In Which The Passionately Idealistic Man Feels Threatened By Idealism

Respect For Things As They Are

by JOHN ASHBERY

In his introduction to Fairfield Porter's posthumous collection of art criticism, Art in Its Own Terms, Rackstraw Downes quotes a remark Fairfield Porter made during what must have been one of the more Byzantine discussions at the Artists' Club on Eighth Street, around 1952. The members were arguing about whether or not it was vain to sign your paintings. With the flustered lucidity of Alice in the courtroom, Porter sliced this particular Gordian knot once and for all: "If you are vain it is vain to sign your pictures and vain not to sign them. If you are not vain it is not vain to sign them and not vain not to sign them."

We do not know the reaction of his colleagues; quite possibly this mise au net fell on the same deaf ears that ignored the urgent but plain and unpalatable truths that Porter voiced again and again in his writings on art, at a time of particularly hysterical factionalism. No one likes to be reminded of the obvious, when half-truths are so much richer and more provocative; thus it was Porter's fate both as critic and as painter to play the role of a Moliere gadfly, an Alceste or a Clitandre in a society of stentorian precieuses ridicules. And to a certain extent, his reputation as an eccentric remains, though it stemmed from a single-minded determination to speak the truth. Handsome is as handsome does; actions speak louder than words: who, in the course of the Artists' Club's tumultuous sessions, could pause to listen to such drivel?

•••••

Update the passage of the essay on Fairfield Porter between "We do not know" and "to such drivel?", inclusive, so that "gadfly" becomes "nuisance".

SOURCE DATA:
•••••

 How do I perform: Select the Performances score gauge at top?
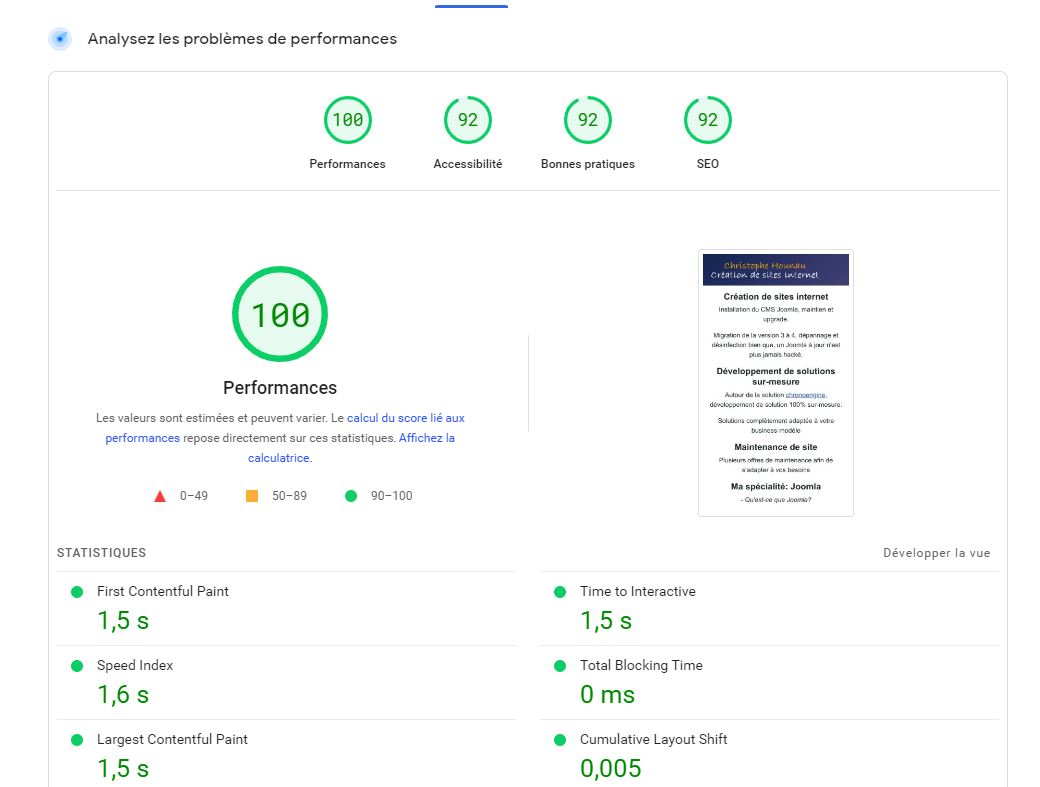(x=347, y=121)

•••••

REPLY TO THE TASK:
We do not know the reaction of his colleagues; quite possibly this mise au net fell on the same deaf ears that ignored the urgent but plain and unpalatable truths that Porter voiced again and again in his writings on art, at a time of particularly hysterical factionalism. No one likes to be reminded of the obvious, when half-truths are so much richer and more provocative; thus it was Porter's fate both as critic and as painter to play the role of a Moliere nuisance, an Alceste or a Clitandre in a society of stentorian precieuses ridicules. And to a certain extent, his reputation as an eccentric remains, though it stemmed from a single-minded determination to speak the truth. Handsome is as handsome does; actions speak louder than words: who, in the course of the Artists' Club's tumultuous sessions, could pause to listen to such drivel?